Media_httpwwwrowthebo_uijfh
So what can we see from the results?

  • Rails 1.1 seems to excel when rendering a simple page with no session, but then you would sort of expect this as the codebase will be smallest. Still the margin was quite significant.
  • Rails 1.1 and rails 1.2 share the honors for fastest at processing the page depending on the test (indeed their averages are very close).
  • The web service versions of the rails 1.2 and rails 2.0 applications are on average 9.6% and 5.8% slower respectively
  • If you're jumping from Rails 1.1 to Rails 2.0 with web services (as we are going to at idlasso.com at some point) then you could see a performance decrease of 17.7% on average

Conclusion

So does this mean rails 2.0 is the slowest release yet? Well no. In order to keep the comparison fair the session store default in the rails 2.0 tests was changed to pstore which is the default used by rails in versions 1.1 and 1.2. However in rails 2.0 the default was changed to use a cookie stored in the user's browser.
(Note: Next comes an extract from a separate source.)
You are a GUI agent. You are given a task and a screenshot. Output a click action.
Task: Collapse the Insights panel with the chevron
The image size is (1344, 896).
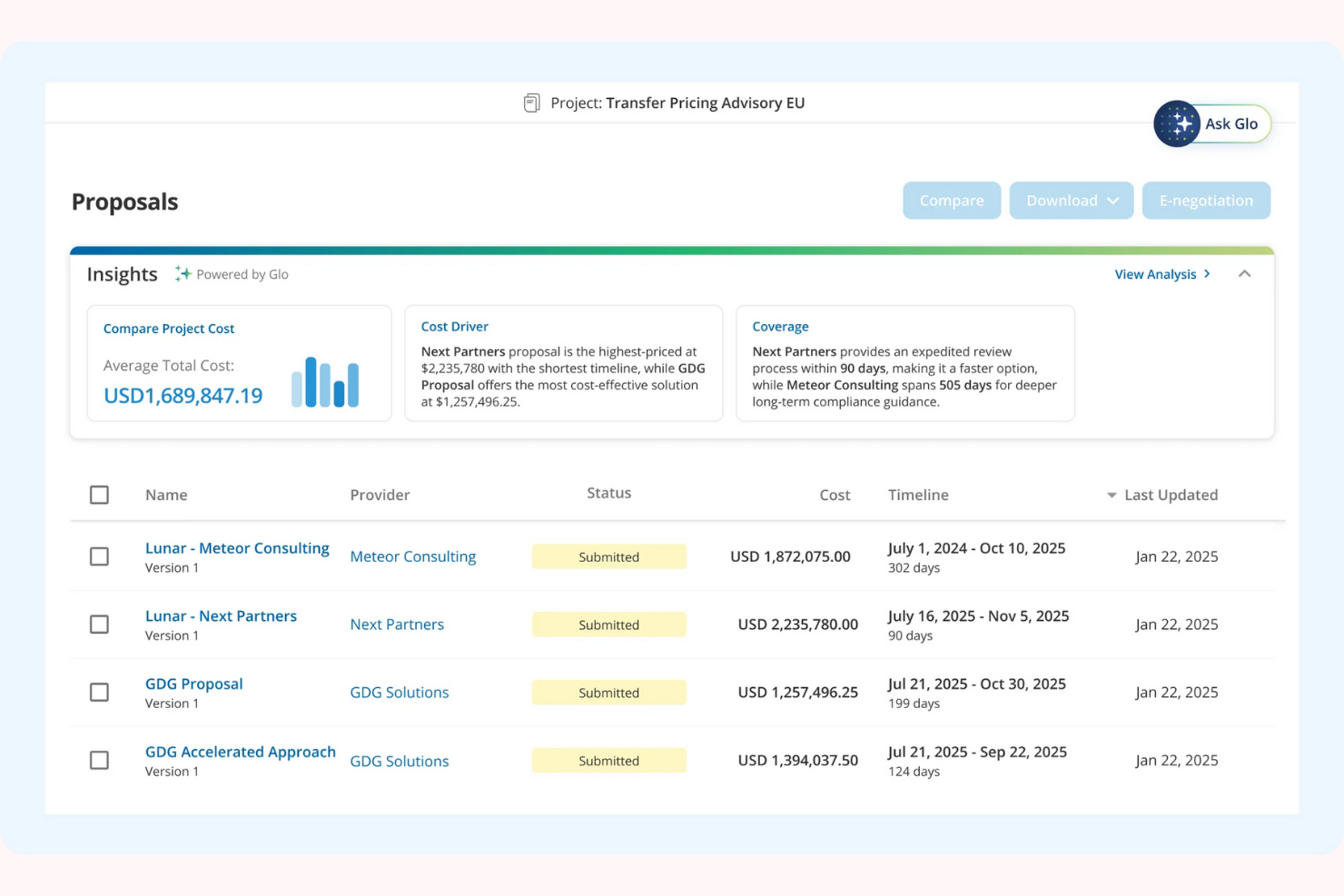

A quick test using Apache Bench shows that rails 1.2 averaged 48req/s whereas rails 2.0 averaged 60req/s on the front2 page. However this was just that - a quick test. Only 1000 requests were sent, with no averaging or warmup. I'll explore sessions more fully in a later article but for now we can safely say use cookie based session if using rails 2.0

So from this series of performance tests it seems it's sensible to recommend:

  • Avoid the use of the respond_to statement unless your action actually responds in more than one way
  • Use client side sessions if using rails 2.0 or later.